Currently, mortgages are 4 to 4.5 times your salary, so people don't overstretch themselves; that's not a £350k house for you. They will also look at where the deposit came from; there's a big difference between saving 20k and 30k and do your parents need repaying?
It's not 20 years of a consistent £2k a month. A typical mortgage lasts 25 years, but within that you can have deal options, eg you pay a variable rate for 5 years, then a fixed rate for 5 years. You have to renew your mortgage and move to another deal at the end of each 5 years (5 as an example, could be shorter, could be longer) and it doesn't necessarily have to be with the same provider. There are options to overpay and pay off early, but beware of fees; if you can overpay, it's better putting the money into something earning extra interest and paying extra when there's no fees due, which is normally after a few years.
Have you factored in the fees for buying a house? Some you could add to your mortgage rather than pay seperately. And all the costs? For the latter there's the upfront expense of furniture, soft furnishings, white goods, electrical appliances. Then bills: council tax, insurance, utilities, broadband, phone, TV licence. Then there's personal expenses, including travel, depending on where you buy, food, clothes, laundry and cleaning, gardening, socialising, credit cards, hobbies, subscription services, holidays.

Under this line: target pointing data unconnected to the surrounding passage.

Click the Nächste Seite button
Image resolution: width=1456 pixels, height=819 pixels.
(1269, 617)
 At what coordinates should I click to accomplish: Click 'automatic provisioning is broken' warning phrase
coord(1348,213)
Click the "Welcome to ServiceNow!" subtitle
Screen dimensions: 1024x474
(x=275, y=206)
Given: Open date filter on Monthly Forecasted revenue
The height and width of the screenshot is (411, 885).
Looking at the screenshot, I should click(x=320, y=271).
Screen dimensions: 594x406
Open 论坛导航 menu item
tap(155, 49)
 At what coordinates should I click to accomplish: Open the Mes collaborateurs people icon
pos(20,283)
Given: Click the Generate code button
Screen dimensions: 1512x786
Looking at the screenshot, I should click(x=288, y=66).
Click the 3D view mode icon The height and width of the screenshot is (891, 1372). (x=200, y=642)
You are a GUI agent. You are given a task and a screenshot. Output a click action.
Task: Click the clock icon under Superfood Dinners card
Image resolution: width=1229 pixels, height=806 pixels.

Me: 10% deposit, 25 year mortgage, paid it off in 12 years. Used Fixed Rate Bonds as short-term investments for any spare cash and overpaid the mortgage when it was free to do so. Had it fairly well worked out on a spreadsheet as my provider advertised its deal options well in advance and I could adjust my figures with interest rate changes and overpayments. My calculations were within about £400 of the final lump sum that I paid to clear the mortgage, approx £8000.